TASK INSTRUCTIONS >>
1: According to the review, why are combination results poor for small parts such as tails and legs? Answer in one or two sentences.
2: Summarize the review in two sentences.

Limitations & Future Work¶
- Part discovery relies on the self-supervised features of DINOv2, which imposes an inherent ceiling on accuracy; stronger encoders (such as improved versions of VLPart) could be introduced.
- Combination results for small parts (e.g., tails, legs) are relatively poor, because these parts occupy small areas in the images, making both clustering and attention supervision less precise.
- Cross-domain part combination (e.g., combining animal parts with car parts) is still in its infancy.
- Only validated on Stable Diffusion v1.5; upgrading to newer models might yield better performance.
Related Work & Insights¶
- Closest to Break-a-Scene, but the latter's MSE attention loss is less effective than the entropy loss proposed in this work.
- Can inspire the 3D generation field: if similar part-level composition control could be achieved on 3D models, it would hold immense application value.
- The part discovery module can be used independently to provide semantic segmentation for other fine-grained control tasks.
Rating¶
- Novelty: ⭐⭐⭐⭐ (The idea of part selection -> creative generation is novel, though the core technique is based on existing frameworks)
- Experimental Thoroughness: ⭐⭐⭐⭐ (Two datasets + quantitative & qualitative + ablation + visualization + rich transfer experiments)
- Writing Quality: ⭐⭐⭐⭐⭐ (Motivating examples are intuitive, and method descriptions are clear)
- Value: ⭐⭐⭐⭐ (Holds practical application potential for creative design fields)

DATASET RECORDS >>
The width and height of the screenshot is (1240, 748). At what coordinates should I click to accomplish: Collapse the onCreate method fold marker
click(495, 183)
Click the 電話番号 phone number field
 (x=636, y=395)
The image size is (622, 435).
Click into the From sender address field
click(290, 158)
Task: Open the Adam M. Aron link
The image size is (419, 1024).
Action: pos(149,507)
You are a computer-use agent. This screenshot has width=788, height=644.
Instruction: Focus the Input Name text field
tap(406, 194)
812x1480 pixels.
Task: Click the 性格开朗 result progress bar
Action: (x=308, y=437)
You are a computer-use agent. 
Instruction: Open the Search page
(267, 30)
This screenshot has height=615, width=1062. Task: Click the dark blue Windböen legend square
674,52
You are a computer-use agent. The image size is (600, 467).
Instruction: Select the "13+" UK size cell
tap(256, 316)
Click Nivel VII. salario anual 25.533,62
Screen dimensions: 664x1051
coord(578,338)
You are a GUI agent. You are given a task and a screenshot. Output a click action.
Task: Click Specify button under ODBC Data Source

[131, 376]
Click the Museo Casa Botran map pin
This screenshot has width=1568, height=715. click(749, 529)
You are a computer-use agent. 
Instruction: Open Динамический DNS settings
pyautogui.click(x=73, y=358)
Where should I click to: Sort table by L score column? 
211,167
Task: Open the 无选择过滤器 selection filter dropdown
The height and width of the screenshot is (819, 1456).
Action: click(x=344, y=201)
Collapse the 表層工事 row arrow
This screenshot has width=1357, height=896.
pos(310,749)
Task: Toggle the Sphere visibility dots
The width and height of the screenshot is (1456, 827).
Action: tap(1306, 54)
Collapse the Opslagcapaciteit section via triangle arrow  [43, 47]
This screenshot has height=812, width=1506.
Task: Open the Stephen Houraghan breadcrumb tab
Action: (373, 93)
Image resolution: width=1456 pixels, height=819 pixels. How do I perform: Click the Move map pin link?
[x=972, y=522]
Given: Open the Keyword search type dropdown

RESPONSES TO THE EXERCISE >>
1: Small parts take up little area in the images. This makes both clustering and attention supervision less precise.

2: The method's limits include a DINOv2-imposed accuracy ceiling on part discovery, weak results for small parts, early-stage cross-domain combination, and validation only on Stable Diffusion v1.5. It is closest to Break-a-Scene but uses a more effective entropy loss, and it is rated highly for novelty, experimental thoroughness, writing quality, and practical value in creative design.